━━━ Listed entries
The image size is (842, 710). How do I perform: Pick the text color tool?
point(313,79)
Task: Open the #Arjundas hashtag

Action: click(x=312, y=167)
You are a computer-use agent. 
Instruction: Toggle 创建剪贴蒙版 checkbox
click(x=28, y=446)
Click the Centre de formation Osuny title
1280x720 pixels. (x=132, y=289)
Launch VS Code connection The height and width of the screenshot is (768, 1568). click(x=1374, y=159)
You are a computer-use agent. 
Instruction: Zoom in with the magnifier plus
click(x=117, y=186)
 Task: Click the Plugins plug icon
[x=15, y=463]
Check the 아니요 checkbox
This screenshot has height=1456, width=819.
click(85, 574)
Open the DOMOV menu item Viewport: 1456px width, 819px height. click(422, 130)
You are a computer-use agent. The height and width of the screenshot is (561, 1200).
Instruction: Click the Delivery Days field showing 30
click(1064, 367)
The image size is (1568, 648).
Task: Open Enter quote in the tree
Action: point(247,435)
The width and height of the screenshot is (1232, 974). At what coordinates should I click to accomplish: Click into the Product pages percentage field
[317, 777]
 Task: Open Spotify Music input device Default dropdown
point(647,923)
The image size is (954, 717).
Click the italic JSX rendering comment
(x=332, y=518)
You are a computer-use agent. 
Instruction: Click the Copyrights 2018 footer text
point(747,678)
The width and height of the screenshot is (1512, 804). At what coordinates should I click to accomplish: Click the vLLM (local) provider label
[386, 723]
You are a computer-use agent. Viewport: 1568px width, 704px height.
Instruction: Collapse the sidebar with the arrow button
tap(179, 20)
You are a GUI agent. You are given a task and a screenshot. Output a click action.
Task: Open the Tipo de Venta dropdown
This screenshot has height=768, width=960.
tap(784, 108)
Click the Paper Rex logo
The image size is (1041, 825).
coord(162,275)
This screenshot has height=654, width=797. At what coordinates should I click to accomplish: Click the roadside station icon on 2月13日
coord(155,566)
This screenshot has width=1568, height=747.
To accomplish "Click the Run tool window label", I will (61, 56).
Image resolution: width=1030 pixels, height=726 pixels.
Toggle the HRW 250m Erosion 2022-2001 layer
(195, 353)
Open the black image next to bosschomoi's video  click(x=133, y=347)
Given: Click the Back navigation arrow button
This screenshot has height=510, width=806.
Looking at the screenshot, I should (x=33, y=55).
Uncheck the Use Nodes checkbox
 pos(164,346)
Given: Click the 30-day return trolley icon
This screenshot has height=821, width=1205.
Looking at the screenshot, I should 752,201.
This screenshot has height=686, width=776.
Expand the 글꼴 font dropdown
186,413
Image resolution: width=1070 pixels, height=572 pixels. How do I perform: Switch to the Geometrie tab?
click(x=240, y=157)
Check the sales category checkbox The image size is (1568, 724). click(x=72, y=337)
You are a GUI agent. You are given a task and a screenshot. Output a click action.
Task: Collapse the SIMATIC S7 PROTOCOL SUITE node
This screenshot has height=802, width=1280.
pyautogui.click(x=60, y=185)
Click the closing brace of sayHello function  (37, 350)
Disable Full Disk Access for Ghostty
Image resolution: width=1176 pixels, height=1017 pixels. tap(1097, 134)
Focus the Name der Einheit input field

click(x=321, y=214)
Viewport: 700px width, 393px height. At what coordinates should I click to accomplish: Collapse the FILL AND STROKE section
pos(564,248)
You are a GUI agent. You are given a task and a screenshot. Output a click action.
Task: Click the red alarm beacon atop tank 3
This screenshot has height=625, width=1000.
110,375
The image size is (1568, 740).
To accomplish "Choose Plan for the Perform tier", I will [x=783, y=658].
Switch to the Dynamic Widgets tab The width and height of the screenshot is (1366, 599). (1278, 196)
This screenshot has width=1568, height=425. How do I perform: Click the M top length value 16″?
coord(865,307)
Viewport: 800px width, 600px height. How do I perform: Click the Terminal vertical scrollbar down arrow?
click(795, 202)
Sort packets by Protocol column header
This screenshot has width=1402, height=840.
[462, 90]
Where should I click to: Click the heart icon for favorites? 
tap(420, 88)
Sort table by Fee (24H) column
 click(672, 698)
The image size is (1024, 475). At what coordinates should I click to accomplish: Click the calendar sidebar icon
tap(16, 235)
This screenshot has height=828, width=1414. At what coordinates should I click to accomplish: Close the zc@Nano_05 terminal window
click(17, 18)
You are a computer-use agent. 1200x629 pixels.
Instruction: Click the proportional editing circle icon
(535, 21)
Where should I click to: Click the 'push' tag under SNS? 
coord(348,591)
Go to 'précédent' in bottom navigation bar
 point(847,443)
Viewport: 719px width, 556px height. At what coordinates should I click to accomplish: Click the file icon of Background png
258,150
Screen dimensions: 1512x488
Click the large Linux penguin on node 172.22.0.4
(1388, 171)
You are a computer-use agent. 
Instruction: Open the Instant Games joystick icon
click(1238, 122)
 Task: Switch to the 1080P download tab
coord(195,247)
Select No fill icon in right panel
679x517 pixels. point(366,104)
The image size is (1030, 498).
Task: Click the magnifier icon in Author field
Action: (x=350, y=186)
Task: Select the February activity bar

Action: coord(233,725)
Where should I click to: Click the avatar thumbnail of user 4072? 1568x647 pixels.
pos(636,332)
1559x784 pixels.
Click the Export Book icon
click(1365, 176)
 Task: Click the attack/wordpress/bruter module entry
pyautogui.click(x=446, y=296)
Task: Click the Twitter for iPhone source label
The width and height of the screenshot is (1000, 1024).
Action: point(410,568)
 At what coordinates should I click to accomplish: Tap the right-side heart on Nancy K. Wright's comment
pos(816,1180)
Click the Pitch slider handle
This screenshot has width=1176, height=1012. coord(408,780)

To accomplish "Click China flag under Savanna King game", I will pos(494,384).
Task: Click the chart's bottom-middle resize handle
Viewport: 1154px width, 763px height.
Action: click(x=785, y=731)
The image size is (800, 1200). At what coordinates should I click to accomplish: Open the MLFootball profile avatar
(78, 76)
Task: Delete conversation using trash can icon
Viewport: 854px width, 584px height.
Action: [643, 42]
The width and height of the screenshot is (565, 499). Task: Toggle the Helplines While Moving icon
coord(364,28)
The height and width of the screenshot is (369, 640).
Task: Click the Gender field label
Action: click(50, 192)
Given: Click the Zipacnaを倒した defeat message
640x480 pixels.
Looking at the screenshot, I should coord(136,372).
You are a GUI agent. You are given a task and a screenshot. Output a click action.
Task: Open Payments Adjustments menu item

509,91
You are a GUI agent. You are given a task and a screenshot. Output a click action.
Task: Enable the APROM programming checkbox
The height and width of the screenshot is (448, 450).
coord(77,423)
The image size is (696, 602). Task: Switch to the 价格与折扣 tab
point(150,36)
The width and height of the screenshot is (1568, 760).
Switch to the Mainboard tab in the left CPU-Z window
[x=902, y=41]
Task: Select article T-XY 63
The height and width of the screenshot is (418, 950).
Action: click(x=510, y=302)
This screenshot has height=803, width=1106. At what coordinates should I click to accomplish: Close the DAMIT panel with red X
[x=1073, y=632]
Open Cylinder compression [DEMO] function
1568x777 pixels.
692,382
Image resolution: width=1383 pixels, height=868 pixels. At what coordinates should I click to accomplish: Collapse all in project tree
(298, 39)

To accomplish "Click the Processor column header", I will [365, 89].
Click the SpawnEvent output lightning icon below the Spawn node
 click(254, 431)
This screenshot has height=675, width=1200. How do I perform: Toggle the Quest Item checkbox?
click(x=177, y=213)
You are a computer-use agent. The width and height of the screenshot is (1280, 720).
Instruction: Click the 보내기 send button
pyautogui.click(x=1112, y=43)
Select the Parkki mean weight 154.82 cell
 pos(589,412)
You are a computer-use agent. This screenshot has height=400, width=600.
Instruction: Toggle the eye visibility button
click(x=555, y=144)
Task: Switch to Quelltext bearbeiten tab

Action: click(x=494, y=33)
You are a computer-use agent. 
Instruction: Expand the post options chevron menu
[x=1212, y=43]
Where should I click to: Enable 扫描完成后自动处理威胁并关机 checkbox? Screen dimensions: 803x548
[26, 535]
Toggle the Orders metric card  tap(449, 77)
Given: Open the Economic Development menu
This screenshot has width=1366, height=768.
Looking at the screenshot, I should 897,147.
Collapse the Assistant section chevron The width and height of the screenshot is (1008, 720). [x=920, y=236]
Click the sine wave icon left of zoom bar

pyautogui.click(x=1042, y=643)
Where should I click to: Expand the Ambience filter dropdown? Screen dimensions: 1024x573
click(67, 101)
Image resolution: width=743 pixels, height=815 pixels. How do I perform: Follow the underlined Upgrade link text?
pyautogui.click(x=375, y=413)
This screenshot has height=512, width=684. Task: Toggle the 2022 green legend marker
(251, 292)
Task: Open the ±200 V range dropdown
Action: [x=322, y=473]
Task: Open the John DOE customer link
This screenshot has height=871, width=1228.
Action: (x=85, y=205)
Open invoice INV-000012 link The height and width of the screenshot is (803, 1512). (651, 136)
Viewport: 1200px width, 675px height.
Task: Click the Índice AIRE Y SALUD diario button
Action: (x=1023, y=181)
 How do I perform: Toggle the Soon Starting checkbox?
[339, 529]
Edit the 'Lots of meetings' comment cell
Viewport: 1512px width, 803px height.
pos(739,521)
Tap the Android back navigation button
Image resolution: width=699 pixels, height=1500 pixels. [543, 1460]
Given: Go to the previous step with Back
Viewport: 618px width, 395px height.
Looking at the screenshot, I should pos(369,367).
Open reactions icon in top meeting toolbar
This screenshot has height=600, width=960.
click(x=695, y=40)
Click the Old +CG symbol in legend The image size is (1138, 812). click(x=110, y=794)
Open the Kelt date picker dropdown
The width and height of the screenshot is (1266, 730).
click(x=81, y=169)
━━━━━━
What you have to do
Please find every line in the records above that holds the word "header" and copy it.

Response box
Sort packets by Protocol column header
To accomplish "Click the Processor column header", I will [365, 89].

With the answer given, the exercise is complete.